[ABOUT THIS EXERCISE] Your task is to quote the records from their first line through the line containing "[Close Dialog] (23, 2538)", with nothing added or left out.
===== GIVEN ENTRIES =====
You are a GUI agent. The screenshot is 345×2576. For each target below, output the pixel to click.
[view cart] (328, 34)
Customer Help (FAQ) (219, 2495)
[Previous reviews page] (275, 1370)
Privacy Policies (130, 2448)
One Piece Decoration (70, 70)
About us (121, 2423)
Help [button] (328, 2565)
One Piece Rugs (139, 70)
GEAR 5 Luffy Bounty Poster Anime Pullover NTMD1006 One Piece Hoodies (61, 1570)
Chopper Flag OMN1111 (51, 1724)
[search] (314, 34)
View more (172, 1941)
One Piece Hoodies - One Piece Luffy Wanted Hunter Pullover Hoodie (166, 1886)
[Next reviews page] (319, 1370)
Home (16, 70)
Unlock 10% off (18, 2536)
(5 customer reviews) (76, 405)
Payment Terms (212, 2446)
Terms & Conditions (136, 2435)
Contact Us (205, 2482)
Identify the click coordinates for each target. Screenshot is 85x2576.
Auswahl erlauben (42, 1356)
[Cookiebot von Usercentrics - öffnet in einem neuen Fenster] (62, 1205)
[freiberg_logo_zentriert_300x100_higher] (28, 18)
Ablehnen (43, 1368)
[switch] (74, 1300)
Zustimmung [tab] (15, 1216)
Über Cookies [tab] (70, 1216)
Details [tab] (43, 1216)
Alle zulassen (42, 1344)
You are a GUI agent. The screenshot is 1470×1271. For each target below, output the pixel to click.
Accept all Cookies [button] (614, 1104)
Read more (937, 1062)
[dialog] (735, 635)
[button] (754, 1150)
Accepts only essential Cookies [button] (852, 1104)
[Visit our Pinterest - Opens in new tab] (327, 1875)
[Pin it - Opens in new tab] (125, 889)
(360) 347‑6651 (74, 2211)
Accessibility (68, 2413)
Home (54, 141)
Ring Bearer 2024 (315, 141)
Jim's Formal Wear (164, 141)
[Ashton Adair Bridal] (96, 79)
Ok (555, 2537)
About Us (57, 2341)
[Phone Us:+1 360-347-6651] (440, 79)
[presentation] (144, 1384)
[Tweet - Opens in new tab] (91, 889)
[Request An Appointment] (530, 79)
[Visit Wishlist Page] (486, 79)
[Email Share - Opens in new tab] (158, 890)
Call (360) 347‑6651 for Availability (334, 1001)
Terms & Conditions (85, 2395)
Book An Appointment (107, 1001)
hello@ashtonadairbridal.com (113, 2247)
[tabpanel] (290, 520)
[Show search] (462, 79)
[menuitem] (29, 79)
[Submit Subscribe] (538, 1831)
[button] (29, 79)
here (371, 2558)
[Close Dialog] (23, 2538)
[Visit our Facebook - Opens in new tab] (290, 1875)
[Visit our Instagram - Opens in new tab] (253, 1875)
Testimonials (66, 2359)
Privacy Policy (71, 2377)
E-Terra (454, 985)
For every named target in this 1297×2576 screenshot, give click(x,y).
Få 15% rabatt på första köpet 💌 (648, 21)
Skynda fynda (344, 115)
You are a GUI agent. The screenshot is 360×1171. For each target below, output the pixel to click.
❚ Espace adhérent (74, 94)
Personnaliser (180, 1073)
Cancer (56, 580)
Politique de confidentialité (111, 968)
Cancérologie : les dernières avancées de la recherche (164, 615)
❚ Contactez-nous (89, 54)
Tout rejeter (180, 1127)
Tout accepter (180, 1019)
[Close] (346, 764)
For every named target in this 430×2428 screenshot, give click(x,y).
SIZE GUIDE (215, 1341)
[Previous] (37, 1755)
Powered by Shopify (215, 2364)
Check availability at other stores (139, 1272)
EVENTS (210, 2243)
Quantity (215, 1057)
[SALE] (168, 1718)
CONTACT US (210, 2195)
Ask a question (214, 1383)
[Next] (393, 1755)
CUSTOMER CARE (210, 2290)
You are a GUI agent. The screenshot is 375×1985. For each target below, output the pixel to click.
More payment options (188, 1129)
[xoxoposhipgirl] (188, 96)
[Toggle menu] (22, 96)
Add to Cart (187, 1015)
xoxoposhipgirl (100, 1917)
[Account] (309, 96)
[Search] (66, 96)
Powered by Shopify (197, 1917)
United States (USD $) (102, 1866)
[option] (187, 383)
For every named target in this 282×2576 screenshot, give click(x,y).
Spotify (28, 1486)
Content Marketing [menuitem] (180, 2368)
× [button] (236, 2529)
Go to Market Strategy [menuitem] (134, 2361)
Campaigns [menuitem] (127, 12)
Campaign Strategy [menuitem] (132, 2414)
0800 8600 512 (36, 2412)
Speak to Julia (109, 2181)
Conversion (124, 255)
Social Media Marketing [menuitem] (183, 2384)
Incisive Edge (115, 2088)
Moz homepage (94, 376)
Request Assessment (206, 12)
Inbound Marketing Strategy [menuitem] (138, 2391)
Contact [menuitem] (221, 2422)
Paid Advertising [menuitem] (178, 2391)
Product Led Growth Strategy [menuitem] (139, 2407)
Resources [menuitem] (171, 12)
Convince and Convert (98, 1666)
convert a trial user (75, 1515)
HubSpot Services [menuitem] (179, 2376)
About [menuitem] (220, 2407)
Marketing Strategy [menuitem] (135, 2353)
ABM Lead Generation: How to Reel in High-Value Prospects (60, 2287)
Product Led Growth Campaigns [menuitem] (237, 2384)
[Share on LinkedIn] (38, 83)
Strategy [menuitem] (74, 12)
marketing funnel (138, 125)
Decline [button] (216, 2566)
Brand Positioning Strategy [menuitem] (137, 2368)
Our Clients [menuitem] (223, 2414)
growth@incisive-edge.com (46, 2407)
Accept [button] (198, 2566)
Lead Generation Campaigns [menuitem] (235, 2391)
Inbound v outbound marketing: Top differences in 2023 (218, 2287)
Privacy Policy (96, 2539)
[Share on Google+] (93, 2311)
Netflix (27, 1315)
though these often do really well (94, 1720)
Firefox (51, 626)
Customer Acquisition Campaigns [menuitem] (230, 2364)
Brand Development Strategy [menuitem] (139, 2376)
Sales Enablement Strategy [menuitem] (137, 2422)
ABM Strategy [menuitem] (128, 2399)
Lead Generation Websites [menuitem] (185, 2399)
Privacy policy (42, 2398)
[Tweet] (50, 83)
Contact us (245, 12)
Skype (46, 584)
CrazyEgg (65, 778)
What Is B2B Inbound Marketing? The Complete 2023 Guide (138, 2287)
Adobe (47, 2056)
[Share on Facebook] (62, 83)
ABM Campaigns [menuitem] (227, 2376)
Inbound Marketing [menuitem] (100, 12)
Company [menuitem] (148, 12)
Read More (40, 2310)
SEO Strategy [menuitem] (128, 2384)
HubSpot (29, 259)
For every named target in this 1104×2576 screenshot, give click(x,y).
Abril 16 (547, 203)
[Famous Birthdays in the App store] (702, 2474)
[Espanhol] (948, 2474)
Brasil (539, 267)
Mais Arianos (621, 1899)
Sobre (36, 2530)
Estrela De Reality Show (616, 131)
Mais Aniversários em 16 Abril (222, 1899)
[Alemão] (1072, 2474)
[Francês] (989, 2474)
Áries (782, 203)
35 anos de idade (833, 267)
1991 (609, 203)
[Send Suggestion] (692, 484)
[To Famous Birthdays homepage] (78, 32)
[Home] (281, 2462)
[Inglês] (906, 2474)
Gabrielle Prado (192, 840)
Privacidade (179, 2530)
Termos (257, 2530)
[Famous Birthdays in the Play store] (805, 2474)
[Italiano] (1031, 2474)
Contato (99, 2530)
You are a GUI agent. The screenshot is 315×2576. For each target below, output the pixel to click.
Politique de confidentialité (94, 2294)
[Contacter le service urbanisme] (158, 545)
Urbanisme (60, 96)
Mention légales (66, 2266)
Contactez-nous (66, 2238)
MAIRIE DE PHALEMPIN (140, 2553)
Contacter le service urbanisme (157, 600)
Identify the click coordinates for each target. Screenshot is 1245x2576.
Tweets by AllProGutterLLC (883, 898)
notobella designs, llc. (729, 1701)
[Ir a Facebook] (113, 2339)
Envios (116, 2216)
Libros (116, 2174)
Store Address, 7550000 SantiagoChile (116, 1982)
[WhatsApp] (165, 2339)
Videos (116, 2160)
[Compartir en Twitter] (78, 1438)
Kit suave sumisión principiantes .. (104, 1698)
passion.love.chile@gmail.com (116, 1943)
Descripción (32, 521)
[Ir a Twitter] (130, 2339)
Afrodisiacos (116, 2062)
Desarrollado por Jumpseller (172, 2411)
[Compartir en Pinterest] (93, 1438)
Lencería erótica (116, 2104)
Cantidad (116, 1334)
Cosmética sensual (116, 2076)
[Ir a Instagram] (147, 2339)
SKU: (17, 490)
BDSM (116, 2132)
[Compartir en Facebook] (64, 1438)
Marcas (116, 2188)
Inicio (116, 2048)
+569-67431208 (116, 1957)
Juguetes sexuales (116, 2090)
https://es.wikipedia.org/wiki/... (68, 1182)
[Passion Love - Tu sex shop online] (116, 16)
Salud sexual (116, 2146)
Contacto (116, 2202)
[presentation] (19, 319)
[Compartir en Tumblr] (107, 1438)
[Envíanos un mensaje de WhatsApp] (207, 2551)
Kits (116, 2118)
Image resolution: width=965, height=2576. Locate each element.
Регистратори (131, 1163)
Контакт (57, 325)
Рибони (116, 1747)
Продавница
=====
[RESPONSE FOR THIS EXERCISE]
You are a GUI agent. The screenshot is 345×2576. For each target below, output the pixel to click.
[view cart] (328, 34)
Customer Help (FAQ) (219, 2495)
[Previous reviews page] (275, 1370)
Privacy Policies (130, 2448)
One Piece Decoration (70, 70)
About us (121, 2423)
Help [button] (328, 2565)
One Piece Rugs (139, 70)
GEAR 5 Luffy Bounty Poster Anime Pullover NTMD1006 One Piece Hoodies (61, 1570)
Chopper Flag OMN1111 (51, 1724)
[search] (314, 34)
View more (172, 1941)
One Piece Hoodies - One Piece Luffy Wanted Hunter Pullover Hoodie (166, 1886)
[Next reviews page] (319, 1370)
Home (16, 70)
Unlock 10% off (18, 2536)
(5 customer reviews) (76, 405)
Payment Terms (212, 2446)
Terms & Conditions (136, 2435)
Contact Us (205, 2482)
Identify the click coordinates for each target. Screenshot is 85x2576.
Auswahl erlauben (42, 1356)
[Cookiebot von Usercentrics - öffnet in einem neuen Fenster] (62, 1205)
[freiberg_logo_zentriert_300x100_higher] (28, 18)
Ablehnen (43, 1368)
[switch] (74, 1300)
Zustimmung [tab] (15, 1216)
Über Cookies [tab] (70, 1216)
Details [tab] (43, 1216)
Alle zulassen (42, 1344)
You are a GUI agent. The screenshot is 1470×1271. For each target below, output the pixel to click.
Accept all Cookies [button] (614, 1104)
Read more (937, 1062)
[dialog] (735, 635)
[button] (754, 1150)
Accepts only essential Cookies [button] (852, 1104)
[Visit our Pinterest - Opens in new tab] (327, 1875)
[Pin it - Opens in new tab] (125, 889)
(360) 347‑6651 (74, 2211)
Accessibility (68, 2413)
Home (54, 141)
Ring Bearer 2024 (315, 141)
Jim's Formal Wear (164, 141)
[Ashton Adair Bridal] (96, 79)
Ok (555, 2537)
About Us (57, 2341)
[Phone Us:+1 360-347-6651] (440, 79)
[presentation] (144, 1384)
[Tweet - Opens in new tab] (91, 889)
[Request An Appointment] (530, 79)
[Visit Wishlist Page] (486, 79)
[Email Share - Opens in new tab] (158, 890)
Call (360) 347‑6651 for Availability (334, 1001)
Terms & Conditions (85, 2395)
Book An Appointment (107, 1001)
hello@ashtonadairbridal.com (113, 2247)
[tabpanel] (290, 520)
[Show search] (462, 79)
[menuitem] (29, 79)
[Submit Subscribe] (538, 1831)
[button] (29, 79)
here (371, 2558)
[Close Dialog] (23, 2538)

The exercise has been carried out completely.